The necessity of reevaluating the structure and size of the Proterozoic nitrogen cycle in light of evidence for late-evolving AOB highlights a recurring problem in assessing the antiquity of microbial lineages—the rock record typically records the indirect effects of a (bio)geochemical process or the metabolism driving it, not directly the organisms that perform it. As a result, care must be taken in applying a strictly uniformitarian interpretation of the biological drivers of geochemical processes in deep time, as this overlooks evolutionary processes such as convergent evolution or horizontal gene transfer of metabolic pathways that lead to incongruent histories and potentially different combinations of traits in ancient drivers of biogeochemical cycles from the organisms responsible for these processes today.
Methods
Phylogenetic methods followed those described previously63 and summarized here. Genomes were downloaded from the NCBI Genbank and WGS databases.
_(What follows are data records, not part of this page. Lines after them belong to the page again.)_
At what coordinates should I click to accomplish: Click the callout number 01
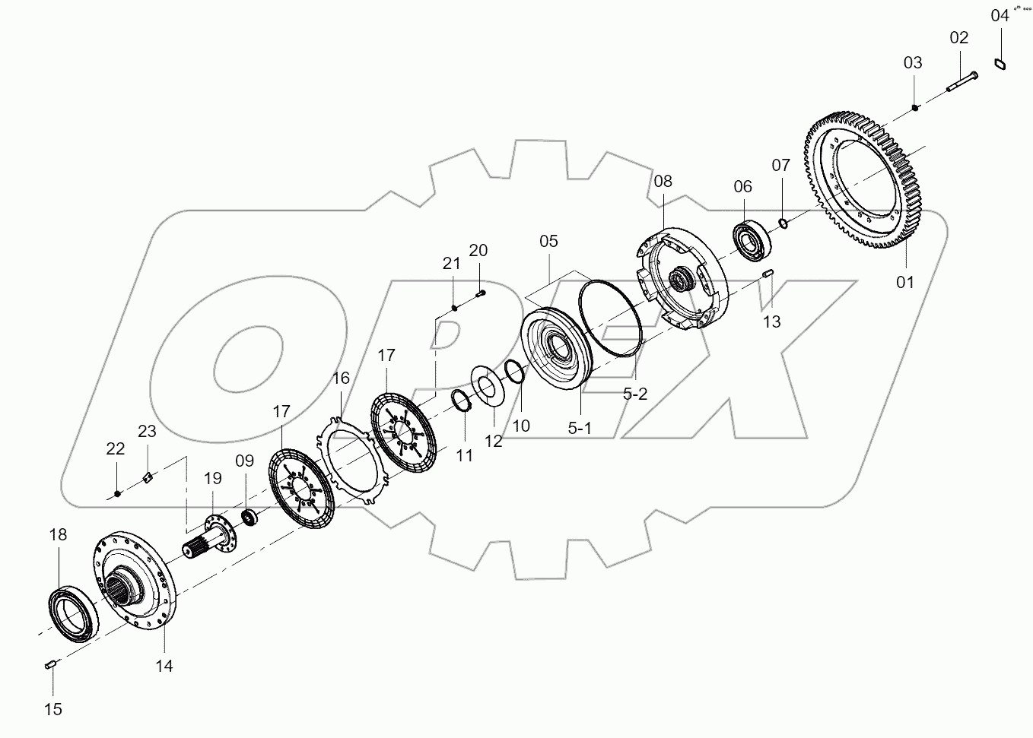[x=904, y=282]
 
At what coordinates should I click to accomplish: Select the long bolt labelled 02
[x=962, y=82]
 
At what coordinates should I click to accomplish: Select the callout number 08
[x=663, y=181]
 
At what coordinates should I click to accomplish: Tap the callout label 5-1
[x=579, y=428]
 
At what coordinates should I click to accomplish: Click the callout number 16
[x=340, y=379]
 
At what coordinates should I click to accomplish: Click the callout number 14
[x=164, y=666]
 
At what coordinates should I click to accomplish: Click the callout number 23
[x=147, y=432]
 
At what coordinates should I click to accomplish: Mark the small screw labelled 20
[x=480, y=293]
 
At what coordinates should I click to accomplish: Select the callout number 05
[x=548, y=242]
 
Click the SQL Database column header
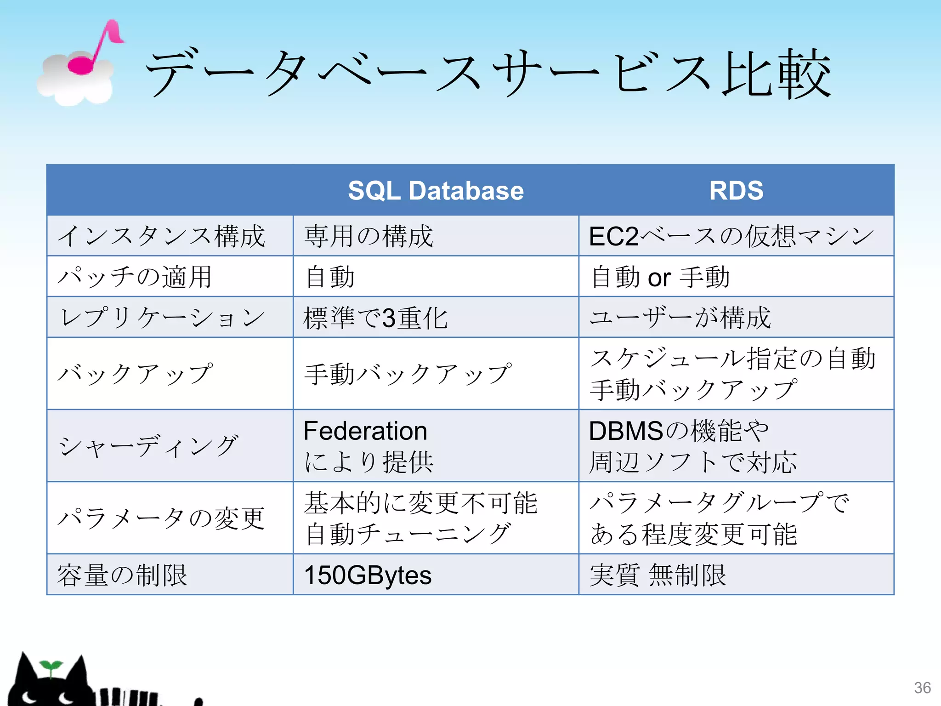pos(436,190)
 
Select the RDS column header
pos(736,190)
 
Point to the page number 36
pos(922,688)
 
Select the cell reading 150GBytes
pos(368,575)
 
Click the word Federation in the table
pos(365,431)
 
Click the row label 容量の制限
pos(122,575)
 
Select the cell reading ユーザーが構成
pos(680,318)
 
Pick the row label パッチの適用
pos(134,277)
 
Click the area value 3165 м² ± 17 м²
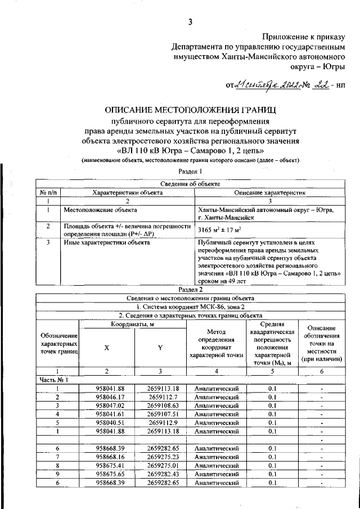[x=219, y=229]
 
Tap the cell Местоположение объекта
[x=100, y=210]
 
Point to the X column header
[x=106, y=348]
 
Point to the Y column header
[x=160, y=348]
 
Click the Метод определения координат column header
[x=216, y=344]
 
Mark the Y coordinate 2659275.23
[x=163, y=457]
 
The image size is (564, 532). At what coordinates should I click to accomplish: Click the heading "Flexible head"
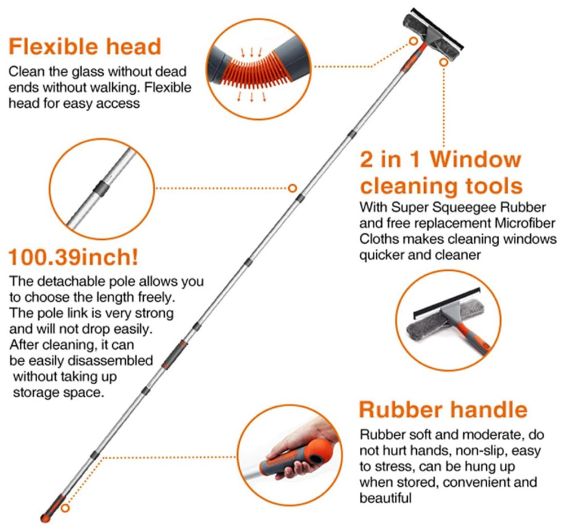85,46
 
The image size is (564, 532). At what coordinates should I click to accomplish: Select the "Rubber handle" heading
443,410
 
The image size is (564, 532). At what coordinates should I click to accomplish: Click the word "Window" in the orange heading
475,159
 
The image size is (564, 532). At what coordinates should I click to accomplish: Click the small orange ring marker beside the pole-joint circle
292,188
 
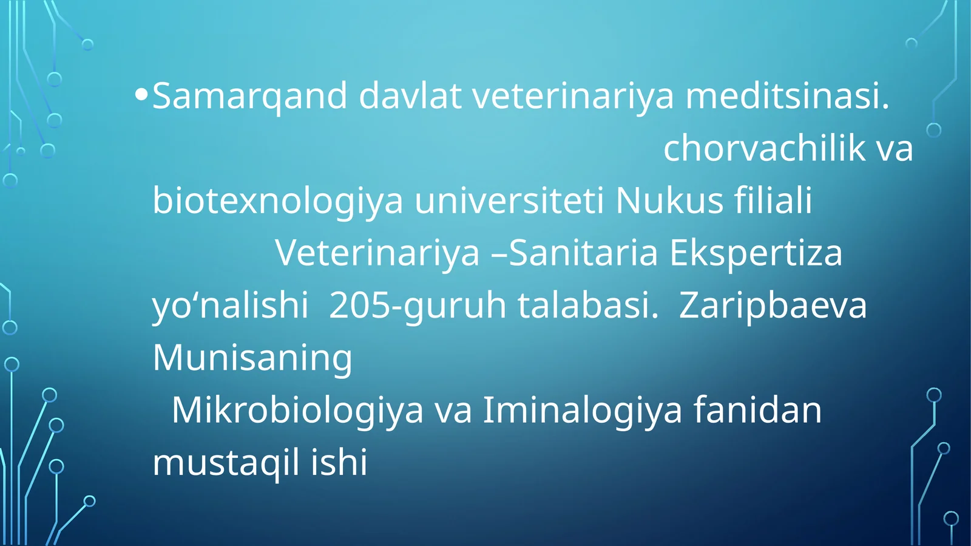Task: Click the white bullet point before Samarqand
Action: point(141,95)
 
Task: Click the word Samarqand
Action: point(249,96)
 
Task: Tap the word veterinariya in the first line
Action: point(573,96)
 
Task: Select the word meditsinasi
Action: point(787,96)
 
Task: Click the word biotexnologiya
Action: point(277,201)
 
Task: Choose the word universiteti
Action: point(509,201)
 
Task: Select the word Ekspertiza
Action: point(756,253)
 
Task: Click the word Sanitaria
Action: point(583,253)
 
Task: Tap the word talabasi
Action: point(587,305)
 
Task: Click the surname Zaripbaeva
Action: point(773,305)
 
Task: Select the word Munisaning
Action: point(252,358)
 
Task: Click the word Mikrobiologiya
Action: point(297,411)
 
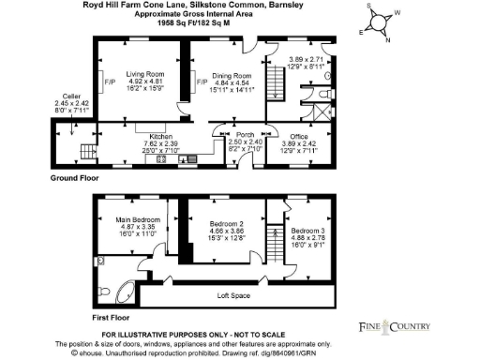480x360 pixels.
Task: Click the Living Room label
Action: (x=145, y=72)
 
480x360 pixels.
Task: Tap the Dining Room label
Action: (x=231, y=74)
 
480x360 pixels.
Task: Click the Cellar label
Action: (x=71, y=97)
Completeness and contamination of metagenome-assembled genomes (MAGs) was estimated based on presence and copy number of conserved single-copy proteins by CheckM64. Protein sequences used in analyses (see below) were identified locally with the tblastn function of BLAST + 65, aligned with MUSCLE66, and manually curated in Jalview67. Positive BLAST hits were considered to be full length (e.g. > 90% the shortest reference sequence from an isolate genome) with e-values greater than 1e−20. Presence of metabolic pathways of interest in incomplete MAGs was predicted with MetaPOAP68 to check for False Positives (contamination) or False Negatives (genes present in source genome but not recovered in metagenome-assembled genomes). Phylogenetic trees were calculated using RAxML69 on the Cipres science gateway70. Transfer bootstrap support values were calculated by BOOSTER17, and trees were visualized with the Interactive Tree of Life viewer71. Taxonomic assignment was confirmed with GTDB-Tk16. Histories of vertical versus horizontal inheritance of metabolic genes was inferred by comparison of organismal and metabolic protein phylogenies72,73.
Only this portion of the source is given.